--- Information given ---

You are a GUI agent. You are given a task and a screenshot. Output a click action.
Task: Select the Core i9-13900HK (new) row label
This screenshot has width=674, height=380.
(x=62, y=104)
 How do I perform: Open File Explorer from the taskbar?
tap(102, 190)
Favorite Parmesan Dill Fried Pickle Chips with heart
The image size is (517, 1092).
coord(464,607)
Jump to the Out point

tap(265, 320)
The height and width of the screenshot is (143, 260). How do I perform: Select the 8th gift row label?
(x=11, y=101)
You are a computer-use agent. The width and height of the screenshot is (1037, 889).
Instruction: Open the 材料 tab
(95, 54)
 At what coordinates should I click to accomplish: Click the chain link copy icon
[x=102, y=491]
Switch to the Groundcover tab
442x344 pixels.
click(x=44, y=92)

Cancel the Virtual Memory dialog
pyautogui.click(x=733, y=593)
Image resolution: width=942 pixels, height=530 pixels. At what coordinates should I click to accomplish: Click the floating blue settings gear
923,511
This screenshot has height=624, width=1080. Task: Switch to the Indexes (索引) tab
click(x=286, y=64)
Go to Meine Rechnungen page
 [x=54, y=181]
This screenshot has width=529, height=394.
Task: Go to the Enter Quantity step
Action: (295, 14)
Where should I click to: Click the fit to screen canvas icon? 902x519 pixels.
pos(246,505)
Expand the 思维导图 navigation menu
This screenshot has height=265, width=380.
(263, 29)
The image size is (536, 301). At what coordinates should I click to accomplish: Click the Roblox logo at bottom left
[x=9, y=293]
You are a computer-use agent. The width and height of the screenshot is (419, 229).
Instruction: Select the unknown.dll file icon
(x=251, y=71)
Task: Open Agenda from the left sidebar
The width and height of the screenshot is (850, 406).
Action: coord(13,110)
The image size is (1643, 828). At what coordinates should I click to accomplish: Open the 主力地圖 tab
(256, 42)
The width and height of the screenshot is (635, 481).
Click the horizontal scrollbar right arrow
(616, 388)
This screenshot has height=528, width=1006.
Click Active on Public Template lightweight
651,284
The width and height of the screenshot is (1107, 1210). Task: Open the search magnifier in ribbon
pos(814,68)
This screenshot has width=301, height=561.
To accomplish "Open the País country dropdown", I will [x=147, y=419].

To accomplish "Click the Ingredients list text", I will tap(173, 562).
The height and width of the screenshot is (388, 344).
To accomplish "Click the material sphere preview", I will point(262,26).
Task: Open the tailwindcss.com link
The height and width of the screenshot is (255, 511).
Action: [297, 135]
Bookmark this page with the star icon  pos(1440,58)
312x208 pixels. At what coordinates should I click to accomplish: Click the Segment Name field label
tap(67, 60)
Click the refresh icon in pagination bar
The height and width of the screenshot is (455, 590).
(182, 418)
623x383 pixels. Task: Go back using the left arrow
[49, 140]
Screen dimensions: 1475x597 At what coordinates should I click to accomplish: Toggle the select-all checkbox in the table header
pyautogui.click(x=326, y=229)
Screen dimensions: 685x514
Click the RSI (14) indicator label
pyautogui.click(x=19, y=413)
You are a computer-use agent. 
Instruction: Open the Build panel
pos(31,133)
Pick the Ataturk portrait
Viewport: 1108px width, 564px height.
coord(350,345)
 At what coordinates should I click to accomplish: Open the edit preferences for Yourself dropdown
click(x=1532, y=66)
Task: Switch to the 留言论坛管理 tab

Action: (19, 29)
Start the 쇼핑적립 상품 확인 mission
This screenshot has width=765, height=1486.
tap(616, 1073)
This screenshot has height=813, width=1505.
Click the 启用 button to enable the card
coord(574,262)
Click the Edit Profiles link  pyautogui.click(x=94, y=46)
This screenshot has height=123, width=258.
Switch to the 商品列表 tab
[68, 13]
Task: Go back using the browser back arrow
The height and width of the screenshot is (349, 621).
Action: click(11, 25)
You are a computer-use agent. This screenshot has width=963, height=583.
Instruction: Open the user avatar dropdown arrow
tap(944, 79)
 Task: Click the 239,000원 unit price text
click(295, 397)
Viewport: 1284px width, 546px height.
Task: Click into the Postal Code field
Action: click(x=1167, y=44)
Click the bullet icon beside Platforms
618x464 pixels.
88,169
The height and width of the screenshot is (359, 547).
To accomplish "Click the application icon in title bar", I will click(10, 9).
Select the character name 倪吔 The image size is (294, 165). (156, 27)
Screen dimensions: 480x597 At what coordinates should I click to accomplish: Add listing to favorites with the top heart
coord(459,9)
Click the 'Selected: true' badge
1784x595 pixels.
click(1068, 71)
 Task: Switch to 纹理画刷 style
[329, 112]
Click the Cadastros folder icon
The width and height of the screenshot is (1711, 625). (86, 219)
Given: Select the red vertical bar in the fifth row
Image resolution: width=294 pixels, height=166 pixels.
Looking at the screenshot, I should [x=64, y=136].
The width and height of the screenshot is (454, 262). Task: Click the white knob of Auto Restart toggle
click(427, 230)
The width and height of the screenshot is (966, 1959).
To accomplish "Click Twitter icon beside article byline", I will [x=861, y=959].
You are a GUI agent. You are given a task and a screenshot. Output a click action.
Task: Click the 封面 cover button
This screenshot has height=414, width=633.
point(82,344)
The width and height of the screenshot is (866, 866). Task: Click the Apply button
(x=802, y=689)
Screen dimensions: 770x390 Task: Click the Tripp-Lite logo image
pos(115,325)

---

▸ Exercise brief: Render the lines above as a Markdown table with the columns No. and Entry, one row per line, numbered in order. Omit blank lines.

▸ Result:
| No. | Entry |
|---|---|
| 1 | You are a GUI agent. You are given a task and a screenshot. Output a click action. |
| 2 | Task: Select the Core i9-13900HK (new) row label |
| 3 | This screenshot has width=674, height=380. |
| 4 | (x=62, y=104) |
| 5 |  How do I perform: Open File Explorer from the taskbar? |
| 6 | tap(102, 190) |
| 7 | Favorite Parmesan Dill Fried Pickle Chips with heart |
| 8 | The image size is (517, 1092). |
| 9 | coord(464,607) |
| 10 | Jump to the Out point |
| 11 | tap(265, 320) |
| 12 | The height and width of the screenshot is (143, 260). How do I perform: Select the 8th gift row label? |
| 13 | (x=11, y=101) |
| 14 | You are a computer-use agent. The width and height of the screenshot is (1037, 889). |
| 15 | Instruction: Open the 材料 tab |
| 16 | (95, 54) |
| 17 |  At what coordinates should I click to accomplish: Click the chain link copy icon |
| 18 | [x=102, y=491] |
| 19 | Switch to the Groundcover tab |
| 20 | 442x344 pixels. |
| 21 | click(x=44, y=92) |
| 22 | Cancel the Virtual Memory dialog |
| 23 | pyautogui.click(x=733, y=593) |
| 24 | Image resolution: width=942 pixels, height=530 pixels. At what coordinates should I click to accomplish: Click the floating blue settings gear |
| 25 | 923,511 |
| 26 | This screenshot has height=624, width=1080. Task: Switch to the Indexes (索引) tab |
| 27 | click(x=286, y=64) |
| 28 | Go to Meine Rechnungen page |
| 29 |  [x=54, y=181] |
| 30 | This screenshot has width=529, height=394. |
| 31 | Task: Go to the Enter Quantity step |
| 32 | Action: (295, 14) |
| 33 | Where should I click to: Click the fit to screen canvas icon? 902x519 pixels. |
| 34 | pos(246,505) |
| 35 | Expand the 思维导图 navigation menu |
| 36 | This screenshot has height=265, width=380. |
| 37 | (263, 29) |
| 38 | The image size is (536, 301). At what coordinates should I click to accomplish: Click the Roblox logo at bottom left |
| 39 | [x=9, y=293] |
| 40 | You are a computer-use agent. The width and height of the screenshot is (419, 229). |
| 41 | Instruction: Select the unknown.dll file icon |
| 42 | (x=251, y=71) |
| 43 | Task: Open Agenda from the left sidebar |
| 44 | The width and height of the screenshot is (850, 406). |
| 45 | Action: coord(13,110) |
| 46 | The image size is (1643, 828). At what coordinates should I click to accomplish: Open the 主力地圖 tab |
| 47 | (256, 42) |
| 48 | The width and height of the screenshot is (635, 481). |
| 49 | Click the horizontal scrollbar right arrow |
| 50 | (616, 388) |
| 51 | This screenshot has height=528, width=1006. |
| 52 | Click Active on Public Template lightweight |
| 53 | 651,284 |
| 54 | The width and height of the screenshot is (1107, 1210). Task: Open the search magnifier in ribbon |
| 55 | pos(814,68) |
| 56 | This screenshot has width=301, height=561. |
| 57 | To accomplish "Open the País country dropdown", I will [x=147, y=419]. |
| 58 | To accomplish "Click the Ingredients list text", I will tap(173, 562). |
| 59 | The height and width of the screenshot is (388, 344). |
| 60 | To accomplish "Click the material sphere preview", I will point(262,26). |
| 61 | Task: Open the tailwindcss.com link |
| 62 | The height and width of the screenshot is (255, 511). |
| 63 | Action: [297, 135] |
| 64 | Bookmark this page with the star icon  pos(1440,58) |
| 65 | 312x208 pixels. At what coordinates should I click to accomplish: Click the Segment Name field label |
| 66 | tap(67, 60) |
| 67 | Click the refresh icon in pagination bar |
| 68 | The height and width of the screenshot is (455, 590). |
| 69 | (182, 418) |
| 70 | 623x383 pixels. Task: Go back using the left arrow |
| 71 | [49, 140] |
| 72 | Screen dimensions: 1475x597 At what coordinates should I click to accomplish: Toggle the select-all checkbox in the table header |
| 73 | pyautogui.click(x=326, y=229) |
| 74 | Screen dimensions: 685x514 |
| 75 | Click the RSI (14) indicator label |
| 76 | pyautogui.click(x=19, y=413) |
| 77 | You are a computer-use agent.  |
| 78 | Instruction: Open the Build panel |
| 79 | pos(31,133) |
| 80 | Pick the Ataturk portrait |
| 81 | Viewport: 1108px width, 564px height. |
| 82 | coord(350,345) |
| 83 |  At what coordinates should I click to accomplish: Open the edit preferences for Yourself dropdown |
| 84 | click(x=1532, y=66) |
| 85 | Task: Switch to the 留言论坛管理 tab |
| 86 | Action: (19, 29) |
| 87 | Start the 쇼핑적립 상품 확인 mission |
| 88 | This screenshot has width=765, height=1486. |
| 89 | tap(616, 1073) |
| 90 | This screenshot has height=813, width=1505. |
| 91 | Click the 启用 button to enable the card |
| 92 | coord(574,262) |
| 93 | Click the Edit Profiles link  pyautogui.click(x=94, y=46) |
| 94 | This screenshot has height=123, width=258. |
| 95 | Switch to the 商品列表 tab |
| 96 | [68, 13] |
| 97 | Task: Go back using the browser back arrow |
| 98 | The height and width of the screenshot is (349, 621). |
| 99 | Action: click(11, 25) |
| 100 | You are a computer-use agent. This screenshot has width=963, height=583. |
| 101 | Instruction: Open the user avatar dropdown arrow |
| 102 | tap(944, 79) |
| 103 |  Task: Click the 239,000원 unit price text |
| 104 | click(295, 397) |
| 105 | Viewport: 1284px width, 546px height. |
| 106 | Task: Click into the Postal Code field |
| 107 | Action: click(x=1167, y=44) |
| 108 | Click the bullet icon beside Platforms |
| 109 | 618x464 pixels. |
| 110 | 88,169 |
| 111 | The height and width of the screenshot is (359, 547). |
| 112 | To accomplish "Click the application icon in title bar", I will click(10, 9). |
| 113 | Select the character name 倪吔 The image size is (294, 165). (156, 27) |
| 114 | Screen dimensions: 480x597 At what coordinates should I click to accomplish: Add listing to favorites with the top heart |
| 115 | coord(459,9) |
| 116 | Click the 'Selected: true' badge |
| 117 | 1784x595 pixels. |
| 118 | click(1068, 71) |
| 119 |  Task: Switch to 纹理画刷 style |
| 120 | [329, 112] |
| 121 | Click the Cadastros folder icon |
| 122 | The width and height of the screenshot is (1711, 625). (86, 219) |
| 123 | Given: Select the red vertical bar in the fifth row |
| 124 | Image resolution: width=294 pixels, height=166 pixels. |
| 125 | Looking at the screenshot, I should [x=64, y=136]. |
| 126 | The width and height of the screenshot is (454, 262). Task: Click the white knob of Auto Restart toggle |
| 127 | click(427, 230) |
| 128 | The width and height of the screenshot is (966, 1959). |
| 129 | To accomplish "Click Twitter icon beside article byline", I will [x=861, y=959]. |
| 130 | You are a GUI agent. You are given a task and a screenshot. Output a click action. |
| 131 | Task: Click the 封面 cover button |
| 132 | This screenshot has height=414, width=633. |
| 133 | point(82,344) |
| 134 | The width and height of the screenshot is (866, 866). Task: Click the Apply button |
| 135 | (x=802, y=689) |
| 136 | Screen dimensions: 770x390 Task: Click the Tripp-Lite logo image |
| 137 | pos(115,325) |